Monday, April 30, 2012

Communication and Swarm Dynamics

CS Colloquium
Date: Tuesday 5/01/2012,
Time: 3:30-4:20pm
Location: Room EP 122

The speaker this week is Joshua Rubini, CS, UI
The talk is titled: Building the Matrix: Comparing Methods of Communication and Swarm Structure Dynamics in Evolved Autonomous Swarms

Abstract:
Current research shows that for many problems, fully autonomous agents with the ability to pass messages to individuals in a local neighborhood are capable of being evolved to solve a diverse range of problems. However, this contrasts with many instances of natural evolution in which hierarchical control systems are found, particularly among more complex organisms such as many mammal and bird species. The "fully distributed swarm" suffers from three distinct problems: time-critical event handling, information staleness, and/or complex data mining, particularly in complex, dynamic problem spaces. This research attempts to show whether hierarchical communication and control structures can help overcome these problems.

Monday, April 23, 2012

How Many Viruses are there in a Pig?

CS Colloquium Series,
Date: Tuesday 4/24/2012,
Time: 3:30-4:20pm
Location: Room EP 122

The speaker this week is James Foster, IBEST, UI
The talk is titled: How many viruses are there in a pig: new inferential statistics for metagenomic data

Abstract: It is now possible to get samples of DNA from every DNA-bearing entity in a given environmental sample. Clustering and string processing algorithms analyze millions to billions of small DNA sequences to determine how many different "species" were present in the original sample, and in what abundances. But there are two confounding factors in the data: the number of sequences is too small (!) for clustering to be completely reliable; and current statistical techniques are purely descriptive, and the sampling power is so weak (!) that descriptions of a sample do not fully reflect the structure of the populations in the original environment. In this talk, I present the results of a study we did to determine how the bacteria-eating virus in pig guts respond to antibiotic treatments. This requires a clustering analysis of large shotgun metagenomics datasets and new statistical techniques to interpret those data - and I promise to describe what all that means.

Monday, April 16, 2012

Large Model Prediction of Full Scale Performance

CS Colloquium
Date: Tuesday 4/17/2012
Time: 3:30-4:20pm
Location: Room EP 122

The speaker this week is Alan R. Griffitts, NSWCCD Acoustic Research Detachment Site Director
The talk is titled: Large Model Prediction of Full Scale Performance

Abstract: The NSWCCD Acoustic Research Detachment (ARD), in Bayview, ID, is the Navy's premier acoustic research test facility. Large Scale Submarine models are utilized to support acoustic testing, with test results providing accurate full scale performance predictions.
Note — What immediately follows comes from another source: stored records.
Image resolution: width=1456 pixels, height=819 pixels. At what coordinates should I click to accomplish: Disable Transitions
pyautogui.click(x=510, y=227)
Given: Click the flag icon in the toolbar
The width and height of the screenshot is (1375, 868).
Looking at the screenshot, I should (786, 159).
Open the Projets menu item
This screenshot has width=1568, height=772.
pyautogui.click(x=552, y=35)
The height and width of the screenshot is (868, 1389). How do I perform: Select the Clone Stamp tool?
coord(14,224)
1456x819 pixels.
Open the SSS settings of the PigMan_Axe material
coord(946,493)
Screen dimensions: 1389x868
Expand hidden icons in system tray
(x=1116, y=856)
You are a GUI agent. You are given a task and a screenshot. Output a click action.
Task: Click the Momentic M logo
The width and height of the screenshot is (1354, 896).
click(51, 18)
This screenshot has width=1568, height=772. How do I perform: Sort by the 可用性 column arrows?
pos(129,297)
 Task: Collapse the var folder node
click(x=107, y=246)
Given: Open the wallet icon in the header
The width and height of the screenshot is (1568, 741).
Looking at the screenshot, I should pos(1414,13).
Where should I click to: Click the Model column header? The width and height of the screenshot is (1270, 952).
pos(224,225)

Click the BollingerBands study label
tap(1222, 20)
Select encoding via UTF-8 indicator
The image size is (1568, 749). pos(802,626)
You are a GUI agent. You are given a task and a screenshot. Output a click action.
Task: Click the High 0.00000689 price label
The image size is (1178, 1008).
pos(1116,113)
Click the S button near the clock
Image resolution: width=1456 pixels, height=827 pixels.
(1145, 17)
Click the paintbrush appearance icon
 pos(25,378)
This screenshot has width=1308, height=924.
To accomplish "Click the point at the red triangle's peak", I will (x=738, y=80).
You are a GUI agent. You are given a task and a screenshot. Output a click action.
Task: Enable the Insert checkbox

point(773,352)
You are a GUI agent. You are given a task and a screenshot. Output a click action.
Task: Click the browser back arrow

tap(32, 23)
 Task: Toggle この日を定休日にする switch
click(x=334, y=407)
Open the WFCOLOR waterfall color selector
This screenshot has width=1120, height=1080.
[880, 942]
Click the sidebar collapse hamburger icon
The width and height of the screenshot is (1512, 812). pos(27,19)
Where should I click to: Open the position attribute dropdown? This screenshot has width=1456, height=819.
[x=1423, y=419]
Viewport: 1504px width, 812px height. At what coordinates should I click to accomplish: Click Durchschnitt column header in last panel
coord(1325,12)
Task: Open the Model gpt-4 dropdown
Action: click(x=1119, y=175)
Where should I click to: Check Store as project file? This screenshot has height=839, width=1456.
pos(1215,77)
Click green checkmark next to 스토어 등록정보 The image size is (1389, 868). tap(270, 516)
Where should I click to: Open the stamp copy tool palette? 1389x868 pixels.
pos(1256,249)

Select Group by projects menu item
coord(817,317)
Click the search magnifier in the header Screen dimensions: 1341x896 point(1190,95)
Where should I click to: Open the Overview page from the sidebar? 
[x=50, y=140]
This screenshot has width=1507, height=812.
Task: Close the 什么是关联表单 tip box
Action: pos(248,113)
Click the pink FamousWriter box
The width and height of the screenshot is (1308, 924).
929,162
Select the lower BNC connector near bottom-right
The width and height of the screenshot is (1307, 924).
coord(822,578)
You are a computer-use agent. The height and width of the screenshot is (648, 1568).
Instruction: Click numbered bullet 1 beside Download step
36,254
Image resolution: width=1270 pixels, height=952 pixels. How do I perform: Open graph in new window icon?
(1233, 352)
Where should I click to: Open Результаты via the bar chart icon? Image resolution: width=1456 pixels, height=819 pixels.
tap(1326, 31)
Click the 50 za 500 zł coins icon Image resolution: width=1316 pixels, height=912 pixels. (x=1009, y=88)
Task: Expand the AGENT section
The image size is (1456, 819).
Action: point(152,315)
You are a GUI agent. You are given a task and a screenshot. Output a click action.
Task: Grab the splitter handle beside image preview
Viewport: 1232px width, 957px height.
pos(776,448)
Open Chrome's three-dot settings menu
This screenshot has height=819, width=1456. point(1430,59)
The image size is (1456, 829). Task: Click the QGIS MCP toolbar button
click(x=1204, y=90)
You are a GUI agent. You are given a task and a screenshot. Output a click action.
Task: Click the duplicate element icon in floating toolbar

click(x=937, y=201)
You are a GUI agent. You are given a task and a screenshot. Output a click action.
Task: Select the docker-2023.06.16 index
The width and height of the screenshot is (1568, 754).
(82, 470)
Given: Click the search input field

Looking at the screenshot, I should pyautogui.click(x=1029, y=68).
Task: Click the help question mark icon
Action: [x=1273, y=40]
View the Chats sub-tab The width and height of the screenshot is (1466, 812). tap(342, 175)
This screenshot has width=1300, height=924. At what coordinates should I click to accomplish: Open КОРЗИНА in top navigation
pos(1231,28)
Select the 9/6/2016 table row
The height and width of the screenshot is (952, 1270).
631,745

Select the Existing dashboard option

This talk will identify the advantages, challenges, and efficiencies that come from large scale model testing performed at the ARD.

Tuesday, April 10, 2012

Defining Attacker Behavior Patterns in an Information System

CS Colloquium

Date
: Tuesday 4/10/2012
Time: 3:30-4:20pm
Location: Room EP 122

The speaker is Mark Rounds
The talk is titled: Defining Attacker Behavior Patterns in the Context of an Information System

Abstract:
Information systems are becoming pervasive in our everyday life. Anyone who is online must deal with consequence that such systems are prone to malicious attack. In our attempt to safeguard our systems, determination of the value of security is measures critical and is an area currently undergoing scrutiny by many researchers. There has been much research and development work done on the various technological security tools but there has been less work on the human side. One method to determine the actions and the intent of attackers in this environment is to simulate interactions between an information system, its users and a population of attackers. Initial simulation results suggest that the marginal value of additional security may be positive or negative as can the time rate of change of system value. Models created with this in mind have shown some predictive value but are based on some strong assumptions. The goals of this research are to support or refute some of these assumptions to make a more predictive model.